Peter's answer (use LSUIElement
) is probably what you're looking for. Occasionally, I've wanted to create an actual command-line app that also has an app bundle. In case other's come across the same scenario, here's what I've found...
The app bundle is not an executable. The true executable is buried inside: MyApp.app/Contents/MacOS/MyApp
is the actual Mach-O executable for an app named MyApp. The standard Xcode templates link applications against AppKit.framework and have a main.m that defines the main()
function for the executable that starts an NSApplication
instance. You can put any executable in an app bundle, however, including a console-only app. Just replace the main()
function in main.m
in the application template with your console apps main()
function and remove AppKit.framework from the app's linked frameworks.

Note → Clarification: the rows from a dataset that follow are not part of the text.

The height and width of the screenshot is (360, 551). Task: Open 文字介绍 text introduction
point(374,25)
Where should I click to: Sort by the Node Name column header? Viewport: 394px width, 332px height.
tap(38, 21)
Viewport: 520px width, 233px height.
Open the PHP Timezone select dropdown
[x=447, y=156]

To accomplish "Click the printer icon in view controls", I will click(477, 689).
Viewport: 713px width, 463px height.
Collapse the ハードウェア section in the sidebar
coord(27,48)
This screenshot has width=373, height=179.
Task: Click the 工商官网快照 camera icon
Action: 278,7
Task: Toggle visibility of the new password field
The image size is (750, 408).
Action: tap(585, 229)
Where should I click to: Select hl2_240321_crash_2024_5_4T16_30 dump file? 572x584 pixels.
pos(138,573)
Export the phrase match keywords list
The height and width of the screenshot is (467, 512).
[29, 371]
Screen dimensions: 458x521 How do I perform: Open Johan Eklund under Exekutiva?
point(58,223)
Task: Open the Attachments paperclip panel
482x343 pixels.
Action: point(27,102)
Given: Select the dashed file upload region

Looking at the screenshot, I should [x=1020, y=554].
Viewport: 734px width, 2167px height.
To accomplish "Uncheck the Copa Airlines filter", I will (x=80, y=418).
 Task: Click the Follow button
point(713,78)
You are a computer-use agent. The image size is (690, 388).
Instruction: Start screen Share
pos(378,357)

If you want, you can replace main.m with a main.c that declares a main function if you want to avoid Objective-C entirely (though there's nothing necessarily Objective-C specific in main.m if you replace the contents of the main()
function).
To run your application from the console, you have to specify the actual executable, not the app bundle, so you'd have to type MyApp.app/Contents/MacOS/MyApp
at the command line. When I've used app bundles for console apps (to provide linked frameworks, resources, etc.), I often create a symlink to the executable and put the symlink in /usr/local/bin (or somewhere else on the path) during installation or first run.